### Supplied information
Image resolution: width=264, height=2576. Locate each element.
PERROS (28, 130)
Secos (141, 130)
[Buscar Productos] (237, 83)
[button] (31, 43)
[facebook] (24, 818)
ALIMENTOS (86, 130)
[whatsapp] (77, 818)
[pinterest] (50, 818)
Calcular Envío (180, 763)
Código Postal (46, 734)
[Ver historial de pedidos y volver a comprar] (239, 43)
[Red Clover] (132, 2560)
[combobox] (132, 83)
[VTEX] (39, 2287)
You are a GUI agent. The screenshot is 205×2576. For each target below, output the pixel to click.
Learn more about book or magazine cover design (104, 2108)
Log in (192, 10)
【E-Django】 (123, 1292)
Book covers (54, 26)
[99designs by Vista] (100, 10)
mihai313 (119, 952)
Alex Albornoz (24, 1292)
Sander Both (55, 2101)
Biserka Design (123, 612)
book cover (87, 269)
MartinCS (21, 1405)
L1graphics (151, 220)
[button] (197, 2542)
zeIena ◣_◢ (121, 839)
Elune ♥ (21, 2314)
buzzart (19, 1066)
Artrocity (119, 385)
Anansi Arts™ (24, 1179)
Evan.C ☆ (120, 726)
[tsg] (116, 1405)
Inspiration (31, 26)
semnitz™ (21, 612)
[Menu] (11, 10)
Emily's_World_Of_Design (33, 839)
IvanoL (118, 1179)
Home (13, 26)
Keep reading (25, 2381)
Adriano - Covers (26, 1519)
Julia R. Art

### Your task
The first line of the entries above marks where to begin; repeat each line exactly through the one that contains "[VTEX] (39, 2287)", and include that line.

### Output of the exercise
Image resolution: width=264, height=2576. Locate each element.
PERROS (28, 130)
Secos (141, 130)
[Buscar Productos] (237, 83)
[button] (31, 43)
[facebook] (24, 818)
ALIMENTOS (86, 130)
[whatsapp] (77, 818)
[pinterest] (50, 818)
Calcular Envío (180, 763)
Código Postal (46, 734)
[Ver historial de pedidos y volver a comprar] (239, 43)
[Red Clover] (132, 2560)
[combobox] (132, 83)
[VTEX] (39, 2287)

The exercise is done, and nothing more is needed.